At the end of last year, India’s mobile market reached one billion active subscribers, joining China’s as one of only two markets to reach this number. For years, India has also been the country with the highest number of government-ordered network shutdowns. India’s central, state, and local governments have ordered shutdowns in response to violence and protests. They claimed the shutdowns were meant to address public emergencies and protect public safety. But government actors have also ordered shutdowns for non-urgent administrative purposes, such as preventing cheating on exams for entry into government jobs. Although the Indian government has ordered almost 700 shutdowns since 2012, Airtel continued to provide almost no information or data to the public about how it handles such orders. This fall, the Department of Telecommunications of India released the draft Indian Telecommunication Bill 2022. The bill has already been criticized for providing the government with expansive new shutdown and surveillance powers.
In August, the Indian government unexpectedly withdrew its controversial 2019 draft of a new personal data protection law, following accusations from privacy advocates and some lawmakers that the bill would have given the government too much power over user data. But this decision has also prolonged the wait for new national legislation to safeguard people’s privacy in the country with the fastest-growing population of internet users in the world.
Airtel shared little about how it handles and protects user information and gave users few options to control the use of their data. Regulations such as India’s Information Technology Rules do discourage companies from sharing adequate details about some government orders for user information. But there are no laws or regulations stopping companies from disclosing processes for handling third-party demands for content removal or for user information. Still, Airtel disclosed almost nothing about such demands.
The 2022 Telco Giants Scorecard covers policies that were active on June 1, 2022. Policies that came into effect after June 1, 2022, were not evaluated for this scorecard.
Scores reflect the average score across the services we evaluated, with each service weighted equally.
We rank companies on their governance, and on their policies and practices affecting freedom of expression and privacy.

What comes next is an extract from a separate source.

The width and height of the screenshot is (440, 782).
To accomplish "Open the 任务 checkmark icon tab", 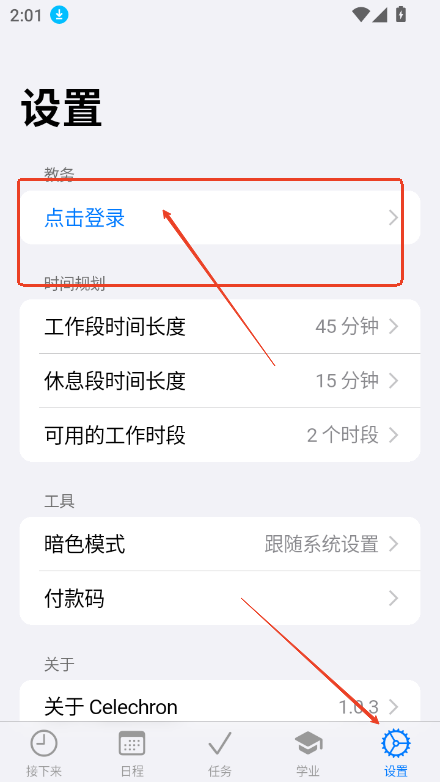I will pos(220,753).
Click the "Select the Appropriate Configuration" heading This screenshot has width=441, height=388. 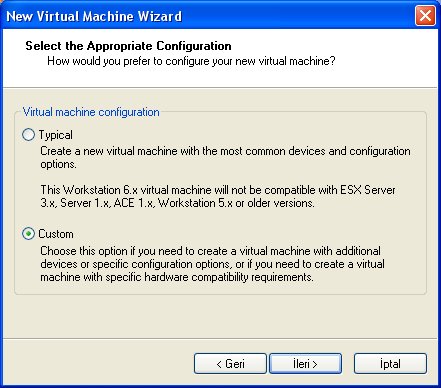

Airtel was opaque about its governance processes related to freedom of expression and privacy. The company committed to respecting human rights (G1) and disclosed that it conducts annual human rights due diligence across its operations. But it failed to specify what human rights risks it assesses (G4). There was still no evidence that Airtel engages with civil society on freedom of expression or privacy issues (G5).
As the least transparent company on policies and practices affecting users’ freedom of expression, Airtel offered only limited information about its process for restricting content or accounts (F3a). It did not release any policies guiding the use of targeted advertising or advertising content (F1b, F1c, F2b, F2c, F3b, F3c). The company was silent about how it handles government demands and private requests for removing content or accounts (F5a, F5b). It also failed to publish any relevant data about the nature or volume of content or accounts restricted by the company, either to enforce its own policies or to comply with third-party requests (F4, F6, F7).
Airtel performed significantly better on privacy than it did on freedom of expression, but its overall transparency on privacy was still weak. It offered some information about how it collects user information (P3a) and then shares that information (P4). The company provided very limited options for users to access (P8) or control (P7) their data. It revealed nothing about how long it retains user information (P6) or about what measures it has in place to handle potential data breaches (P15). It was almost completely silent about how it manages third-party requests for user information (P10a, P10b, P11a, P11b).